### Given request:
Recast the entries from the line containing "Image resolution: width=984" down to the line containing "Select the tracking" as a JSON list of strings, one string per line, leaving out blank lines.

[Begin]

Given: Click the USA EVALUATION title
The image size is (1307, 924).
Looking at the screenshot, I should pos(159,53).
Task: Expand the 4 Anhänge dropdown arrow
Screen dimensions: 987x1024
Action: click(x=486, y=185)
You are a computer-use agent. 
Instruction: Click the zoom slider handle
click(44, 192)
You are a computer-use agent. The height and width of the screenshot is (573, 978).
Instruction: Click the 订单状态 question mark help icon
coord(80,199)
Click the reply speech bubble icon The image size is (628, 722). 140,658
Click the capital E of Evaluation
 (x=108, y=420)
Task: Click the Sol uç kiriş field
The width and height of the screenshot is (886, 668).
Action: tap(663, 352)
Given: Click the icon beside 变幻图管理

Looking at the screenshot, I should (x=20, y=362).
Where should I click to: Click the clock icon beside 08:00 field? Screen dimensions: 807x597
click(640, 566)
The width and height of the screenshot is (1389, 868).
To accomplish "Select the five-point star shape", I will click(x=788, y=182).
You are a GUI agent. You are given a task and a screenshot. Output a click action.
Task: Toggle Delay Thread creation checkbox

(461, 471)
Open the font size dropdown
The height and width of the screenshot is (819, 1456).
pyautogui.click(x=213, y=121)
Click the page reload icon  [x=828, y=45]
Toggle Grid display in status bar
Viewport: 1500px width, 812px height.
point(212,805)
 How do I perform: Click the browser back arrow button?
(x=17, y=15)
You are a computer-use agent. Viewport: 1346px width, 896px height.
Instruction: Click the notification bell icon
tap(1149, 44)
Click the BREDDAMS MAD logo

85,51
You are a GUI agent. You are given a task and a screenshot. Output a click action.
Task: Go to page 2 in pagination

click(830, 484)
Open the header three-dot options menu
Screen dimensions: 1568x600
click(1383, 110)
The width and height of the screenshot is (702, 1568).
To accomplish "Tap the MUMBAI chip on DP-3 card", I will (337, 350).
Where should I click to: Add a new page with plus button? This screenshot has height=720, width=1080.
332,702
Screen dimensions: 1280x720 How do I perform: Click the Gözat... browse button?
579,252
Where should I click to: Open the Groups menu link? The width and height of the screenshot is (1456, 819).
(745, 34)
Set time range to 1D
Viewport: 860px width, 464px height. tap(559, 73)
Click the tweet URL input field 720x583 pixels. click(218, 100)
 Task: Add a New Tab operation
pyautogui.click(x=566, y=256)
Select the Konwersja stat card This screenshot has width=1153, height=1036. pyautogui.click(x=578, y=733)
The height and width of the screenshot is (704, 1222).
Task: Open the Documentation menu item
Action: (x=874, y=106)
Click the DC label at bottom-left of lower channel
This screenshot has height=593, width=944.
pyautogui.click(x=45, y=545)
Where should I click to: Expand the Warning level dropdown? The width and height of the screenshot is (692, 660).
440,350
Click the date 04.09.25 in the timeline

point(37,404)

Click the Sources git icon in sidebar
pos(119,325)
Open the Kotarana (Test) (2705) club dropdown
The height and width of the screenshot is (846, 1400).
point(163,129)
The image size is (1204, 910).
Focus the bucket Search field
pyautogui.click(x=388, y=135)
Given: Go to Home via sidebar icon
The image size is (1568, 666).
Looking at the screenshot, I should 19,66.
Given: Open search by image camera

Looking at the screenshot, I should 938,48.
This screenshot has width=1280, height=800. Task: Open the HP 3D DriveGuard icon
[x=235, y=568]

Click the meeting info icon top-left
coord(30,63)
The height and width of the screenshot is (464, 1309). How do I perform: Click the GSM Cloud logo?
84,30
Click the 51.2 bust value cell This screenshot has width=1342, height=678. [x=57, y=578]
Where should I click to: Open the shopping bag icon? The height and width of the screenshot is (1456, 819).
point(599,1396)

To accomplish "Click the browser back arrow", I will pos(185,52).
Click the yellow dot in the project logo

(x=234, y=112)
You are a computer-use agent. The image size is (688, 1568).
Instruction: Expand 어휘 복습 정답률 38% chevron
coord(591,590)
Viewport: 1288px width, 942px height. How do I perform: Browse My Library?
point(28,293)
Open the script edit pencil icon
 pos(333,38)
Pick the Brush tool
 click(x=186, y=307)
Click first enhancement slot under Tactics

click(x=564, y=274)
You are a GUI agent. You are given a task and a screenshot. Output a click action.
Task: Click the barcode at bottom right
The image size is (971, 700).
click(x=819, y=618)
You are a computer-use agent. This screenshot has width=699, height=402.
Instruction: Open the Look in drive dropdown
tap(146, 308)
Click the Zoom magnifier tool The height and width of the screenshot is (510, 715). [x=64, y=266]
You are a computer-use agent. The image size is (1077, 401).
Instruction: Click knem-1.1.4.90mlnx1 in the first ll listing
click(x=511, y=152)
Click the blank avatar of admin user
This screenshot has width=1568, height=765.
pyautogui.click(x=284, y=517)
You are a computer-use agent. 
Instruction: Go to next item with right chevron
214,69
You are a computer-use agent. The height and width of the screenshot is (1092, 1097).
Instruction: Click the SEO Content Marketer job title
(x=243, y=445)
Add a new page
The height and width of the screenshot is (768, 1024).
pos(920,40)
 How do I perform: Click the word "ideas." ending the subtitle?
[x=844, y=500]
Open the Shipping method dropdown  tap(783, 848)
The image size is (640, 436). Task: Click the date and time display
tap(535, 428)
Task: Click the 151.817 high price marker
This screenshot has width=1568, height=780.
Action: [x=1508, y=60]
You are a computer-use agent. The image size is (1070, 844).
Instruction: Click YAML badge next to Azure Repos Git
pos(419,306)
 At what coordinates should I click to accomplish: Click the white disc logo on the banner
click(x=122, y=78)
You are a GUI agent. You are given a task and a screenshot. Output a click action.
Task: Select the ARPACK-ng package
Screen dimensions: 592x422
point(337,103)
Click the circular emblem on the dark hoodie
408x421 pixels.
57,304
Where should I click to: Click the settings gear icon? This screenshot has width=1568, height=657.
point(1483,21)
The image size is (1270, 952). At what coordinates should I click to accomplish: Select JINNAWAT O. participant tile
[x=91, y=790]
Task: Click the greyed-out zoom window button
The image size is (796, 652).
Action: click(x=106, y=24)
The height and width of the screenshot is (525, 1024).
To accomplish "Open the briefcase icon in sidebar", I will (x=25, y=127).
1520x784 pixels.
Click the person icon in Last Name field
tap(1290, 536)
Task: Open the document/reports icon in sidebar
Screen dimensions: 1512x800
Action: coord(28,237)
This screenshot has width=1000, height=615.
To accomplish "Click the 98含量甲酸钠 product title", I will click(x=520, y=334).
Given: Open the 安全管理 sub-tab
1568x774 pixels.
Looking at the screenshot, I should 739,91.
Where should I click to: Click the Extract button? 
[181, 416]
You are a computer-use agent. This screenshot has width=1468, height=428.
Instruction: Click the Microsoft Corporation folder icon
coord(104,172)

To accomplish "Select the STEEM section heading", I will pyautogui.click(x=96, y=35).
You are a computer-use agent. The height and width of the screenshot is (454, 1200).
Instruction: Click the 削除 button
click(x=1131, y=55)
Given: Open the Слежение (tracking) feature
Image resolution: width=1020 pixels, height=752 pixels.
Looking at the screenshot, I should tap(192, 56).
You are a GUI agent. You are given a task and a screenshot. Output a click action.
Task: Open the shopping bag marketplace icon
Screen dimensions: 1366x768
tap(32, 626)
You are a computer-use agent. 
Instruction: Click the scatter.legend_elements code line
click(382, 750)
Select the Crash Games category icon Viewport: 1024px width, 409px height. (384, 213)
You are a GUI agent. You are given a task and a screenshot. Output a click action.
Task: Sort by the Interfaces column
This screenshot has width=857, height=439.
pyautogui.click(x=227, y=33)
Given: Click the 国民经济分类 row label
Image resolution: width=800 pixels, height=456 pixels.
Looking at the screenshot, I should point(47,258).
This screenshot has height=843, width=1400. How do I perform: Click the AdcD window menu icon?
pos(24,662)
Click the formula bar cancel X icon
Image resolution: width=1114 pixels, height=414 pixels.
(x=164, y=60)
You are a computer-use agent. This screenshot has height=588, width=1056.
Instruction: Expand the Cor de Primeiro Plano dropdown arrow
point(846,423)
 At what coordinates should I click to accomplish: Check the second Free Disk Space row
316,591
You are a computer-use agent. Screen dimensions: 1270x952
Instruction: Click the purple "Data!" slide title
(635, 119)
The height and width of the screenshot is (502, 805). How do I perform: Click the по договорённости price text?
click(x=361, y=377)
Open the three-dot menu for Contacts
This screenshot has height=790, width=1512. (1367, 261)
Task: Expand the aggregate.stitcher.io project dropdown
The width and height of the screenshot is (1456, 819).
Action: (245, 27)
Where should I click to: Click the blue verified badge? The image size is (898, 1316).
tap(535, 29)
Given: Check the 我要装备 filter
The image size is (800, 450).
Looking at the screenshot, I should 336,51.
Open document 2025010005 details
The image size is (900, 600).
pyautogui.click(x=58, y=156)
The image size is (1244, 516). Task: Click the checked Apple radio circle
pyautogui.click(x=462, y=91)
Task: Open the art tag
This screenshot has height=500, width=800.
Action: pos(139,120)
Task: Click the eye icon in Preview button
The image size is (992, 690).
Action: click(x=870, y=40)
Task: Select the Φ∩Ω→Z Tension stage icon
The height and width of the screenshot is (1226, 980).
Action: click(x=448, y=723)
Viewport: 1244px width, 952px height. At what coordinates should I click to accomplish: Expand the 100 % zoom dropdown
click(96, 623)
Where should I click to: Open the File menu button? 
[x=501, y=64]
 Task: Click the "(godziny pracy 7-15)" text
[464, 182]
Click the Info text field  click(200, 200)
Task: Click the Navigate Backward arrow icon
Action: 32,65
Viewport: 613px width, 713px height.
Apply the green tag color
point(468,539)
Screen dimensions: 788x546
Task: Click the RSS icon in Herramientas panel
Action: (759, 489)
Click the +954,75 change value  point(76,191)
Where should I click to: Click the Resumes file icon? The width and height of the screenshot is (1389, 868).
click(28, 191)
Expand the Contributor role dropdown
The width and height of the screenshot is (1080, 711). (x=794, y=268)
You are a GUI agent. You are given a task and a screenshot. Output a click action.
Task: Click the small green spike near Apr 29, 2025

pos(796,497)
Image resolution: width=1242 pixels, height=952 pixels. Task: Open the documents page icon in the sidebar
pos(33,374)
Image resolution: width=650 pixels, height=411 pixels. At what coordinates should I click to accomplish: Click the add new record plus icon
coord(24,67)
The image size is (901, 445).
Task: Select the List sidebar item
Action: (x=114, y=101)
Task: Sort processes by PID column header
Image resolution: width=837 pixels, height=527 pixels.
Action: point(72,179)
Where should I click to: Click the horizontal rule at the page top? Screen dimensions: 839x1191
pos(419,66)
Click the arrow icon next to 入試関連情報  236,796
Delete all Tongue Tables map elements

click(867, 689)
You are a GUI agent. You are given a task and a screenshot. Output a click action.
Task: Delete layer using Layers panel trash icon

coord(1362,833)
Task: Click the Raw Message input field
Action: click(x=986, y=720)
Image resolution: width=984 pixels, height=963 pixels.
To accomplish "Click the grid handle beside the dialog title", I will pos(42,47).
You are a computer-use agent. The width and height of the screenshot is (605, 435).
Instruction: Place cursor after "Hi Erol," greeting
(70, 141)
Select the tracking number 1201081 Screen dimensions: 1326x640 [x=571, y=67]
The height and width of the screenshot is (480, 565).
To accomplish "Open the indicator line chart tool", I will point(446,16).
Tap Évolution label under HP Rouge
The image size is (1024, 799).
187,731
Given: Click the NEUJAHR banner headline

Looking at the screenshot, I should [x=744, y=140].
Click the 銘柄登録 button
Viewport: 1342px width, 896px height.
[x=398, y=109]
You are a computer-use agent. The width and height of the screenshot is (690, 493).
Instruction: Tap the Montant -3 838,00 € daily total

[End]

### Final result:
[
  "Image resolution: width=984 pixels, height=963 pixels.",
  "To accomplish \"Click the grid handle beside the dialog title\", I will pos(42,47).",
  "You are a computer-use agent. The width and height of the screenshot is (605, 435).",
  "Instruction: Place cursor after \"Hi Erol,\" greeting",
  "(70, 141)",
  "Select the tracking number 1201081 Screen dimensions: 1326x640 [x=571, y=67]"
]